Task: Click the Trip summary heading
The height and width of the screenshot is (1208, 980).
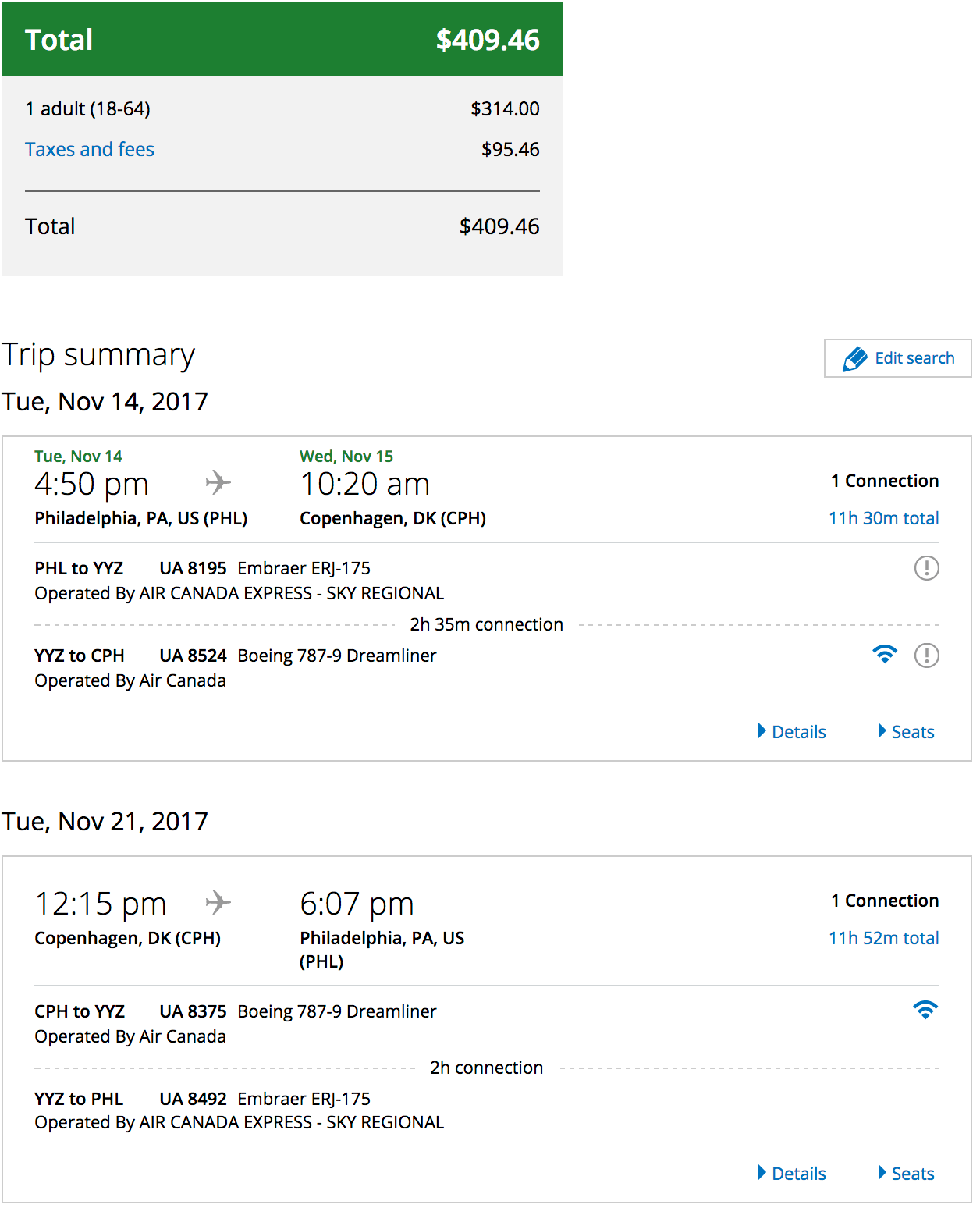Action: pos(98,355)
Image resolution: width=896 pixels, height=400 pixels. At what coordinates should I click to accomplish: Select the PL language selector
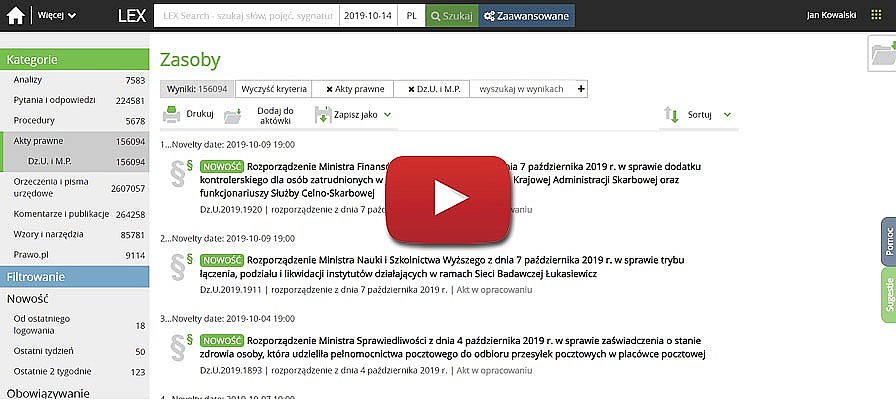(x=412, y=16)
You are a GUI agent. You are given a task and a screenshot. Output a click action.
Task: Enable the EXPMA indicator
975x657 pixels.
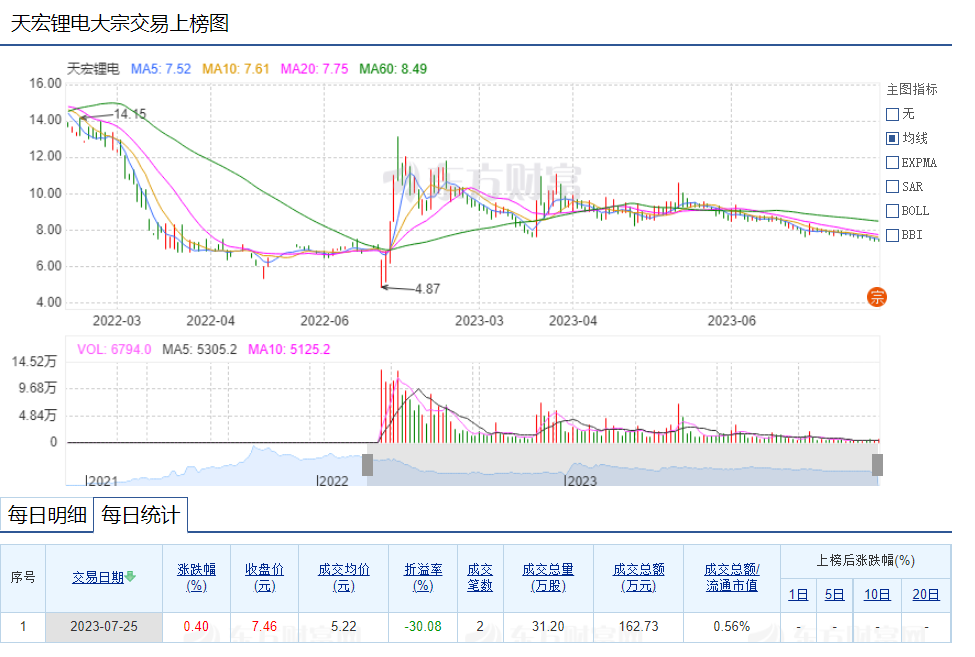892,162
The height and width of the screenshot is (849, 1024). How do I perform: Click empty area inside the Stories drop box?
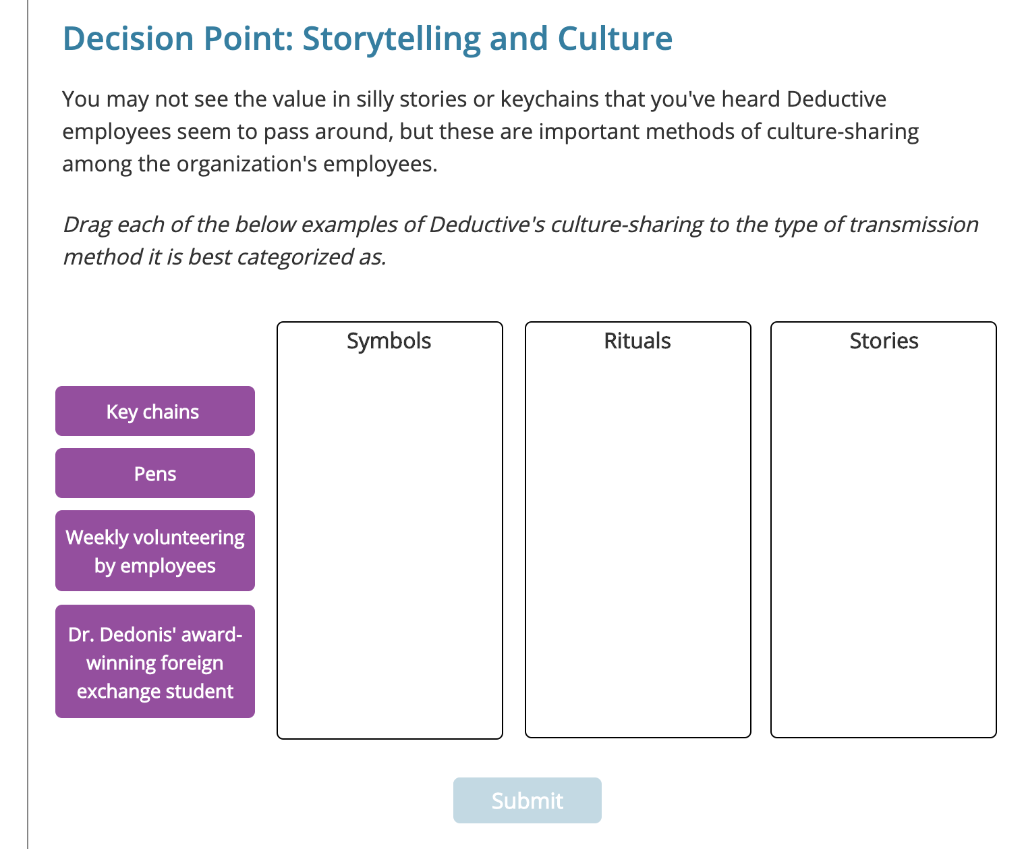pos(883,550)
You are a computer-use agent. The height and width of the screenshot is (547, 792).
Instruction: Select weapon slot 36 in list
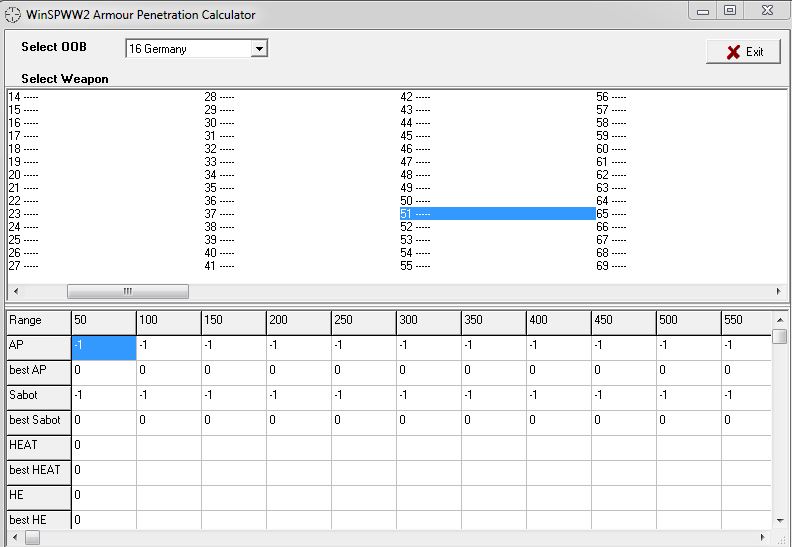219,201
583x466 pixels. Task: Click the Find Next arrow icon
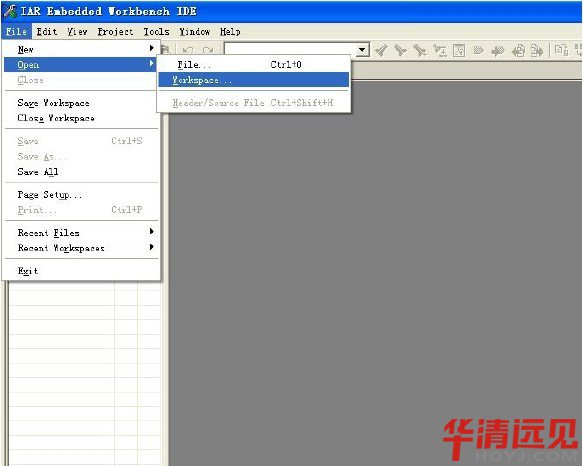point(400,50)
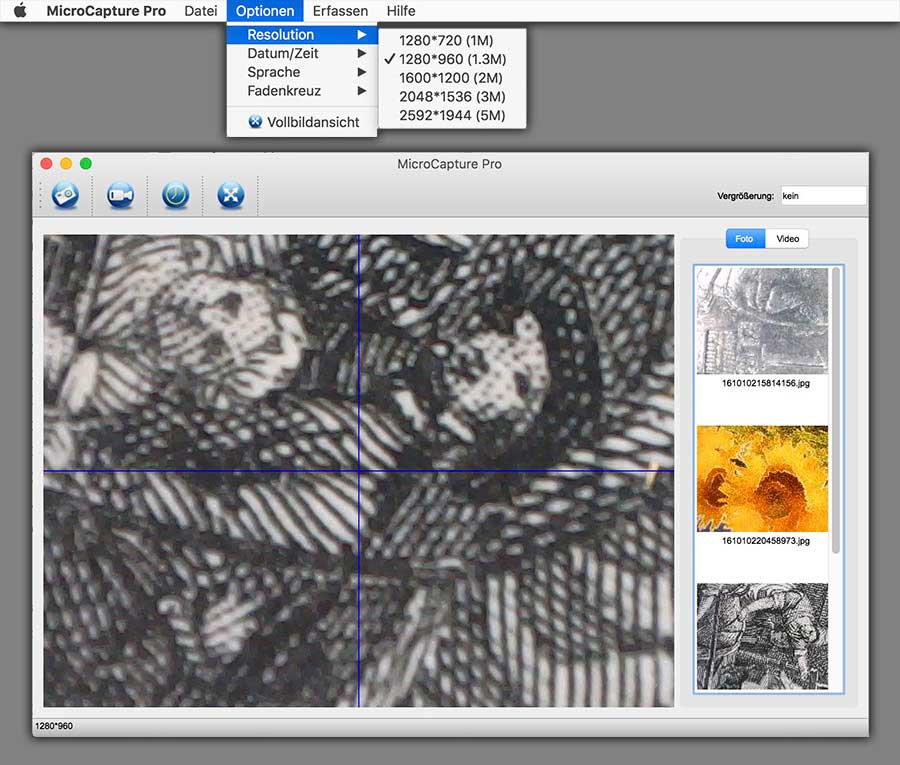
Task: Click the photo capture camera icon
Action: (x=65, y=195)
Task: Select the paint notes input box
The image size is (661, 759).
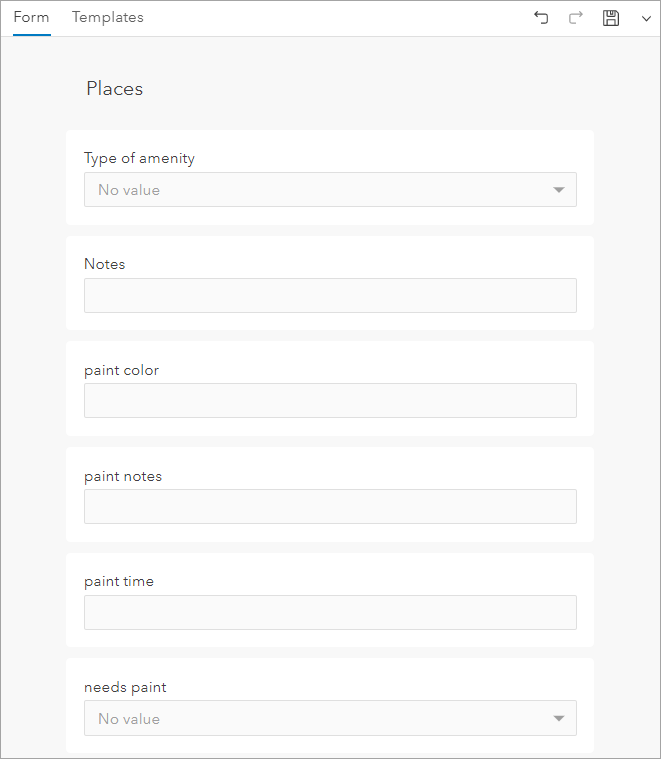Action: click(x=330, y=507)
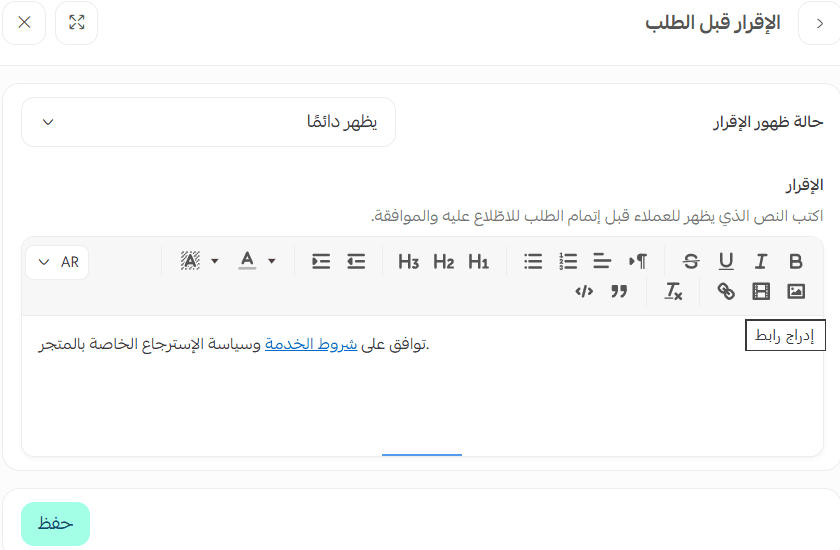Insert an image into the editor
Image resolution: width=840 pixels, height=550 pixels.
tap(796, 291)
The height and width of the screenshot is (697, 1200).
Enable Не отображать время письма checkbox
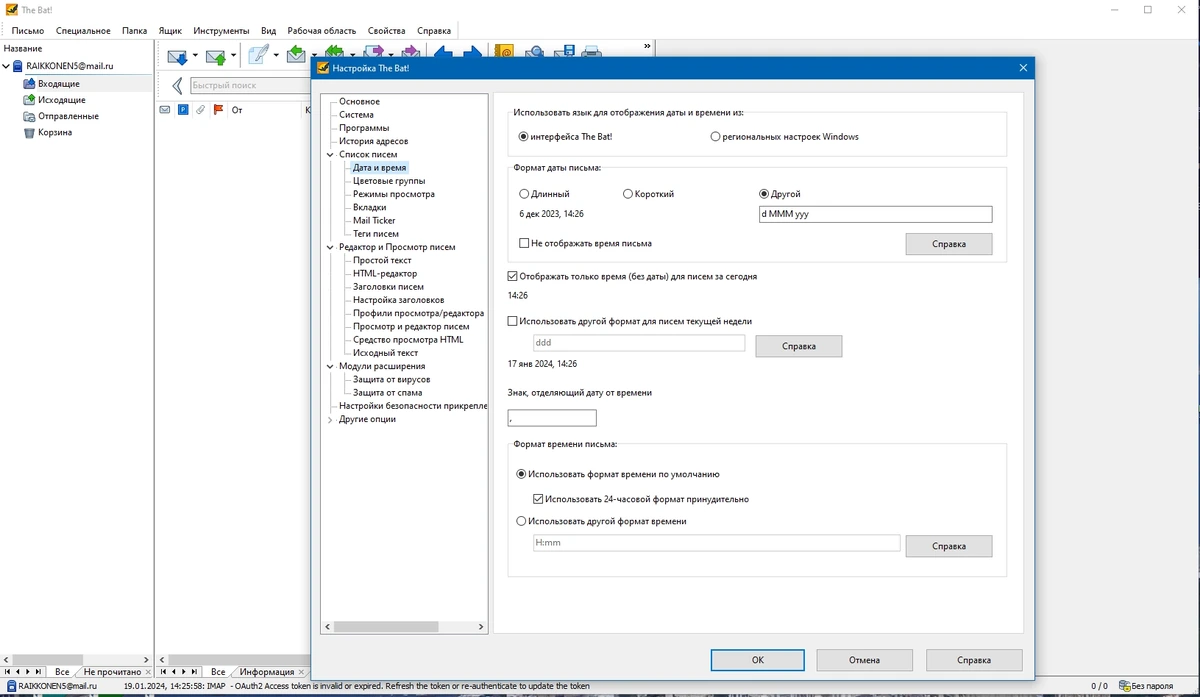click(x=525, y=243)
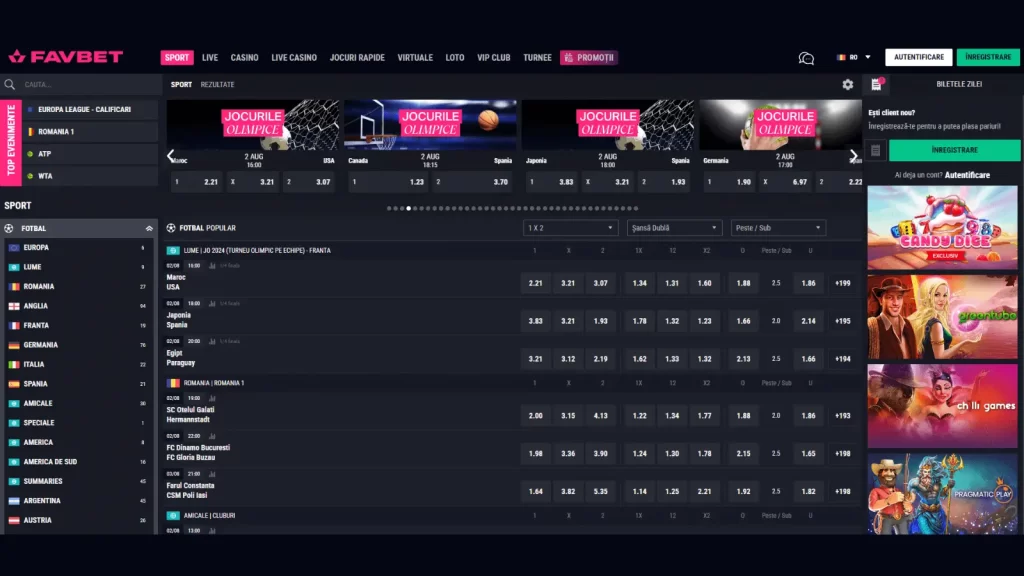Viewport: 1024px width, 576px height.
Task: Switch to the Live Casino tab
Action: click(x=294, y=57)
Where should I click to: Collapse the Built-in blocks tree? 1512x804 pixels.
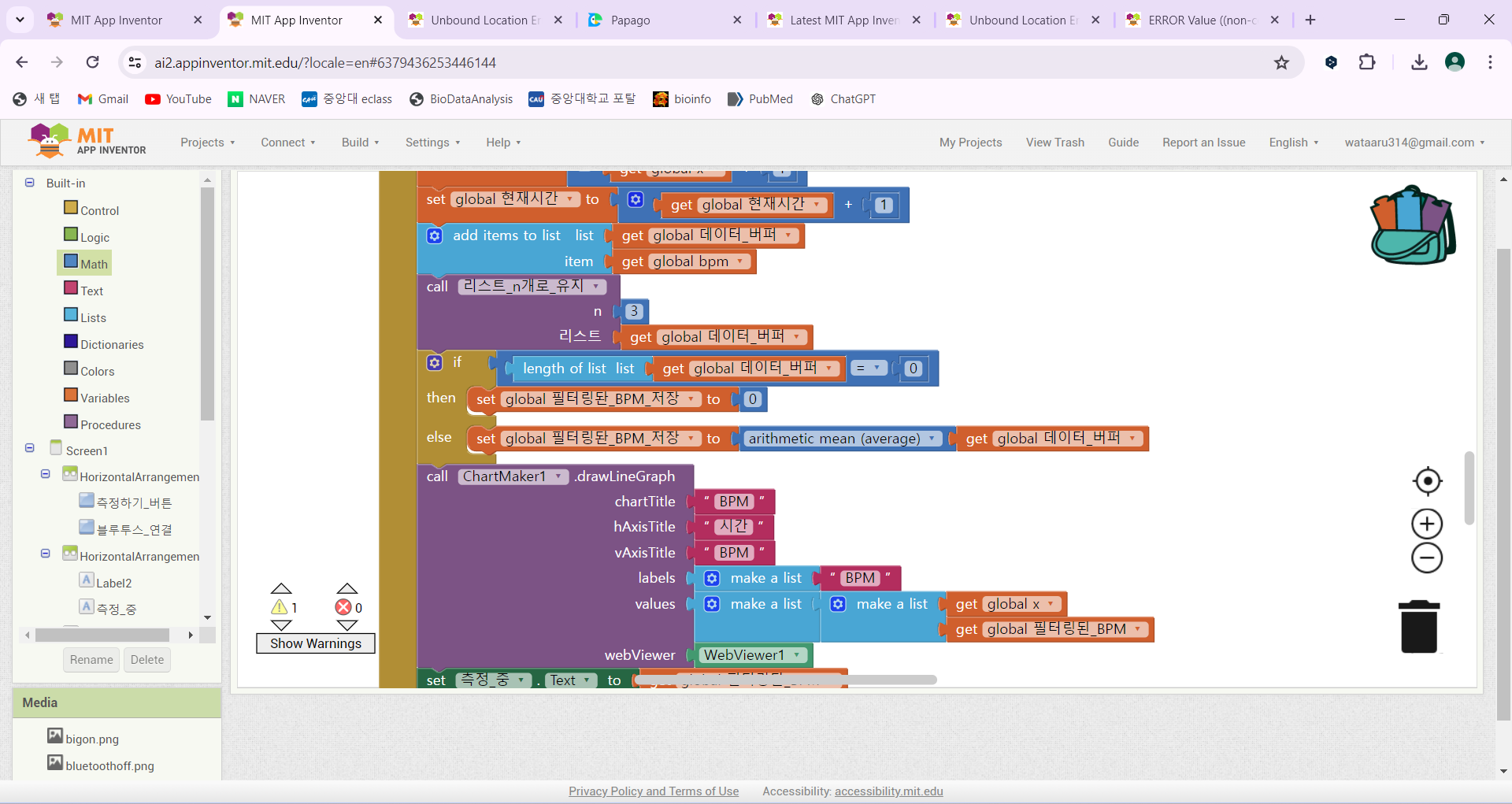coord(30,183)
+++++
### Task statement
Look through the records for the word "agent". Every line that has it should be copied.

### Result of the task
You are a GUI agent. You are given a task and a screenshot. Output a click action.
You are a computer-use agent. The height and width of the screenshot is (547, 792).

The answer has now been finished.